Se trata de una estrategia de proyecto que, a pesar de la singularidad que en sí mismo debía asumir el conjunto del edificio, ha permitido realizar una arquitectura que asegura una óptima relación con la ciudad.

En aras de garantizar una importante consistencia volumétrica se pensó en utilizar, sobre un zócalo transparente que permitiese entender la permeabilidad del volumen hacia el interior, un único material como revestimiento de las fachadas. El material utilizado, por su textura y color, responde a que el edificio se presente en el contexto urbano con la dignidad que el lugar reclama; así, las láminas de cobre en su tonalidad azul-verdosa propio de la oxidación natural alcanza mayor singularidad y dignidad por la pátina que se producirá a lo largo del tiempo.

El revestimiento de cobre se presenta al viandante como una cinta con diferentes episodios: huecos rasgados, huecos introvertidos, plegados, perforaciones, líneas quebradas, elementos de información etc., generando así una visión tangencial rica y variada.   

Tanto desde la gestión como de la arquitectura se partió de una idea básica: a La Illa Carlemany debía ser un lugar de encuentro de todos los ciudadanos y no un complejo autónomo.

Es desde este punto de vista que la planta baja, el zócalo del edificio, ha sido diseñado transparente con múltiples accesos hacia el interior del centro comercial.

El interior del centro se ha diseñado como si se tratase de un espacio exterior en el que la luz juega un papel primordial.

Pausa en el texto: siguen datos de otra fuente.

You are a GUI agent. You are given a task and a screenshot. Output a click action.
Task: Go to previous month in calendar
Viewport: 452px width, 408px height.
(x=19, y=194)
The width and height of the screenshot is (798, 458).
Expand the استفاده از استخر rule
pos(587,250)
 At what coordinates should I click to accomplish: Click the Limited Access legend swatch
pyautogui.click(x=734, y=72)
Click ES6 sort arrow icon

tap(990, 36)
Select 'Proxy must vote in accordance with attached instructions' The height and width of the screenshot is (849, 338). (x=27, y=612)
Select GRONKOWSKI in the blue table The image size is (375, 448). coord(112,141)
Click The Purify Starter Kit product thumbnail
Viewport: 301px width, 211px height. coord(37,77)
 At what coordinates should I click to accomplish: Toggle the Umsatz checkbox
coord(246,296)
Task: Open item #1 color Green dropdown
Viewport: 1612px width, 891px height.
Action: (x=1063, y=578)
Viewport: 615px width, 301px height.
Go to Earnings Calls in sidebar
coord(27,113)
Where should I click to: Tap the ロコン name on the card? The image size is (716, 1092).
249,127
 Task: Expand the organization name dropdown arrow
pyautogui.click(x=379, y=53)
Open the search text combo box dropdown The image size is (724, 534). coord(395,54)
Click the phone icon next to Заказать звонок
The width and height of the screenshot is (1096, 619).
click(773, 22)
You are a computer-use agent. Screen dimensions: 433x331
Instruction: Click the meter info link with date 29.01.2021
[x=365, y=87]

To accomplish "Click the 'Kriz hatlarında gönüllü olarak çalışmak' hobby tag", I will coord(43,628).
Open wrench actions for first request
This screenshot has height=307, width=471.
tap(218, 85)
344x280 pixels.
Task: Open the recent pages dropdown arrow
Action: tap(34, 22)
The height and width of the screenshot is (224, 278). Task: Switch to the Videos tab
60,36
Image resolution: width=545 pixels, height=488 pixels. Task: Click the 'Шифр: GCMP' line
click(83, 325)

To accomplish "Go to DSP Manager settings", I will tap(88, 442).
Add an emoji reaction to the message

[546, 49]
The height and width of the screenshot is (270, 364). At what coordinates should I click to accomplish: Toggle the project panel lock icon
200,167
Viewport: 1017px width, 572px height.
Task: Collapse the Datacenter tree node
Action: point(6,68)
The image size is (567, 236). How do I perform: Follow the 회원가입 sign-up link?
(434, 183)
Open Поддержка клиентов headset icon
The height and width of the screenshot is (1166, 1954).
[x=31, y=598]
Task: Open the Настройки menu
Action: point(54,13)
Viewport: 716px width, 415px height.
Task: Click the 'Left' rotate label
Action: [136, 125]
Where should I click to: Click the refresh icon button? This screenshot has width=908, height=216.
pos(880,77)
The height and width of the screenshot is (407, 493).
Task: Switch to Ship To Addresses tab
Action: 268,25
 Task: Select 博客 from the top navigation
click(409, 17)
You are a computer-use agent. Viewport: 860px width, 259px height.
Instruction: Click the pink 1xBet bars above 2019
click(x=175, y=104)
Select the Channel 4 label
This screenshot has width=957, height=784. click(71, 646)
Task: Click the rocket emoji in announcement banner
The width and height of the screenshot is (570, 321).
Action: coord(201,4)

Los diferentes locales se han dispuesto alrededor de un único gran patio cubierto en el que la visión cruzada desde la planta baja a las diversas plantas permite su fácil identificación.

Se trata de que el visitante pasee; pasee por unas galerías elegantes y plenamente iluminadas. Para ello se tuvieron muy en cuenta las proporciones de cada uno de los diversos espacios: la planta baja, las galerías o pasos y los espacios abiertos en las plantas altas.

Para conseguir una iluminación natural adecuada en todo este gran espació se dispuso una trama de grandes elementos verticales que se cruzan a la altura de la planta tercera. Los rayos solares se reflejan mayoritariamente en esos altos elementos verticales lo que produce una gran luminosidad en el patio incluso en los días nublados.

El confort lumínico y térmico, la elegancia del diseño de las fachadas interiores y del conjunto del patio invita a que la Illa Carlemany sea un lugar d encuentro de Andorra la Vella.